Я нашла две страницы, написанные рукой Ивана Алексеевича об этом времени.

"Дальнейшие годы уже туманятся, сливаются в памяти -- многие годы моих дальнейших скитаний, -- постепенно ставших для меня обычным существованием, определявшиеся неопределенностью его. И всего смутнее начало этих годов -- самая тёмная душевная пора всей моей жизни. Внешне эта пора была одна, внутренне другая: тогдашние портреты мои, выражение их глаз неопровержимо свидетельствуют, что был я одержим тайным безумием.

Летом я уехал в Крым. Ни одной знакомой души там не было. Помню, поздним вечером прибыл я в Гурзуф, долго сидел на балконе гостиницы: темнело, воздух был непривычно тепел и нежен, пряно пахло дымом татарских очагов, тлеющего кизяка; горы мягкими стенами, просверленными у подножий красноватыми огнями, как будто ближе обступили тесную долину Гурзуфа с его садами и дачами. На другой день я ушел на Аю-Даг. Без конца шёл по его лесистым склонам всё вверх, достиг почти до его вершины и среди колючих кустов лег в корявом низкорослом лесу на обрыве над морем. Было предвечернее время; спокойное, задумчивое море сиреневой равниной лежало внизу, с трех сторон обнимая горизонт, муаром струясь в отвесной бездне подо мною, возле бирюзовых скал Аю-Дага. Кругом, в тишине, в вечном молчании горной лесной пустыни беззаботными переливами, мирно грустными, сладкими, чуждыми всему нашему, человеческому миру, пели черные дрозды, -- в божественном молчании южного предвечернего часа, среди медового запаха цветущего жёлтого дрока и девственной [свежести морского воздуха. Я лежал, опершись на локоть, слушая дроздов и цепенел в неразрешающемся чувстве той несказанной загадочности прелести мира и жизни, о которой немолчно говорило в тишине пение дроздов. Потом..."

Остался портрет, снятый в Полтаве в 1895 году. Мне он нравится больше всех его портретов. Он, как называли их в России, кабинетный. За два года Иван Алексеевич сильно изменился: стал носить пышные усы, бородку.
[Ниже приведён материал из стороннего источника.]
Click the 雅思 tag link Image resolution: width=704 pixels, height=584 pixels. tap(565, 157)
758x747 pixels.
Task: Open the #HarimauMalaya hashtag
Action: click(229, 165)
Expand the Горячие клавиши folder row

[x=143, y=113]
Крахмальные высокие с загнутыми углами воротнички, темный галстук бабочкой, темный двубортный пиджак. На этом портрете у него прекрасное лицо, поражают глаза своей глубиной и в то же время прозрачностью.

"Вторая ночь в Гурзуфе -- Пушкин, Раевский..."

Из Гурзуфа в Ялту. Там он познакомился с морским писателем Станюковичем и Мировым (Миролюбовым). Огромным человеком, с большим голосом basso profundo; он был принят в московский Большой театр, но из-за застенчивости не мог петь на сцене и позднее занялся редакторством. Вёл "Журнал для всех", умел выпрашивать хорошие рассказы у знаменитых писателей, например, у Чехова "Архиерея". Говорил с литераторами только с глазу-на-глаз.

9 июня Иван Алексеевич отправляется к Федорову, который настойчиво приглашал его к себе погостить.

И вот он в Одессе. Город сразу его восхитил. Федоровы жили за Большим Фонтаном на даче. Жена Федорова, Лидия Карловна (старше мужа года на три, в прошлом актриса), женщина с тонкими губами, оборотистая, умевшая работать и держать дом, полная противоположность своему легкомысленному мужу. Она помогала ему при писании: он, расхаживая по комнате, диктовал ей свои длинные романы, рассказы, очерки, драмы и стихи, и она сначала писала пером, а потом выстукивала на машинке его произведения. Писателем он был плодовитым.

У Федоровых Иван Алексеевич провел три дня и уже 14 июня направился в Каховку. Оттуда по Днепру до Никополя; вероятно, тогда и записал псальму слепого кобзаря. Любовался плавнями -- песчаными, густо-заросшими островами, и поехал к Юлию, у которого прожил около двух месяцев.